Generalized Linear Modeling (GLM) is a flexible generalization of ordinary linear regression, which allows for response variables that have error distribution models other than a normal distribution. It generalizes linear regression by allowing the linear model to be related to the response variable via a link function and allowing the magnitude of the variance of each measurement to be function of its predicted value. GLM is a way of unifying statistical models like linear regression logistic regression and Poisson regression. Methods like iteratively reweighted least squares method for maximum likelihood estimation, Bayesian approaches and least squares fitted to variance stabilized responses are proposed for GLM. In this lecture, we are going to present a general introduction to GLM including the assumptions, model applied and illustrate the application of GLM with examples presented.

### Motivation

We have discussed about linear regression, which deal with the linear relationship between response and the predictors. What if the response variable does not follow a normal distribution? For example, a model that predicts the probability of making a yes/no choice is not suitable as a linear-response model given that the probabilities are bounded on both ends. Or a study that aims to predict each decrease in 10 degrees Fahrenheit leads to 1000 fewer people going on vacation in the beach is unlikely to generalize well over small nor large beaches. In many cases, the linear regression model won’t apply and GLM has to be applied for it allows the response variables that have arbitrary distribution other than normal distribution to vary linearly with the predicted values.

### Theory

• 1) GLM components: (1) a probability distribution from the exponential family; (2) a linear predictor $\eta=X\beta$ (3) a link function $g$ such that $E[Y]=\mu=g^{-1}(\eta)$ The dependent variable $Y$ in GLM is assumed to be generated from a particular distribution in the exponential family, a large range of probability distributions include normal, binomial, Poisson and gamma distribution.
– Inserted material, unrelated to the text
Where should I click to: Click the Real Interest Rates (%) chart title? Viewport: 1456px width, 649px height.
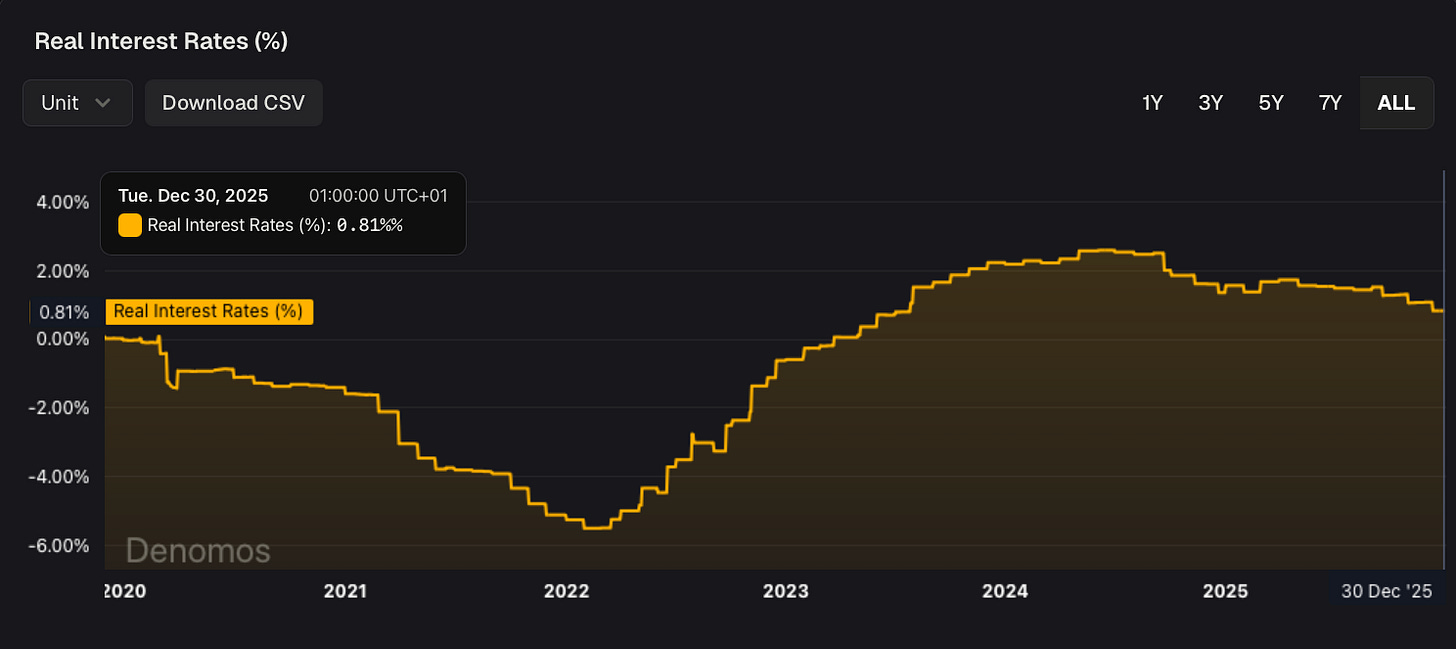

The mean, $\mu$, of the distribution depends on the independent variables $X:E[Y]=\mu=g^{-1} (X\beta),$ where $E[Y]$ is the expected value of $Y, X\beta$ is the linear predictor, a linear combination of unknown parameters, $\beta$, $g$ is the linked function. The variance is typically a function $V$ of the mean: $Var(Y)=V(\mu)=V(g^{-1} (X\beta)).$ It is convenient if $V$ follows from the exponential family distribution but it may simply be that the variance is a function of the predicted value. The unknown parameters, $\beta$, are typically estimated with maximum likelihood, maximum quasi-likelihood, or Bayesian techniques.
• 2)Probability distribution: the over-dispersed exponential family of distribution is a generalization of exponential family and exponential dispersion model of distributions and includes those by $\theta$ and $\tau$, whose density function can be expressed as $f_{Y} (y│\theta,\tau)=h(y,\tau)exp\left(\frac{b(theta)^{T} T(y)-A(\theta)}{(d{\tau})}\right)$ where $\tau$ is the dispersion parameter and is usually related to the variance of the distribution. For scalar $Y$ and $\theta$, this reduces to $f_{Y} (y│\theta,\tau)=h(y,\tau)exp\left(\frac{b(theta)^{T} T(y)-A(\theta)}{(d{\tau})}\right)$, $\theta$ is related to the mean of the distribution. If $b(\theta)$ is the identity function then the distribution is said to be in canonical form (natural form).
• 3) Linear predictor and link function: the quantity which incorporate the information about the independent variables into the model. $\eta=X\beta$ relates the expected value of the data (predictor). $\eta$ is expressed as linear combination of unknown parameters $\beta$. The coefficients of the linear combination are represented as the matrix of independent variables $X$. The link function provides the relationship between the linear predictor and the mean of the distribution function. The following table lists some commonly used exponential family distribution and data that typically used for along with the canonical link functions and their inverses.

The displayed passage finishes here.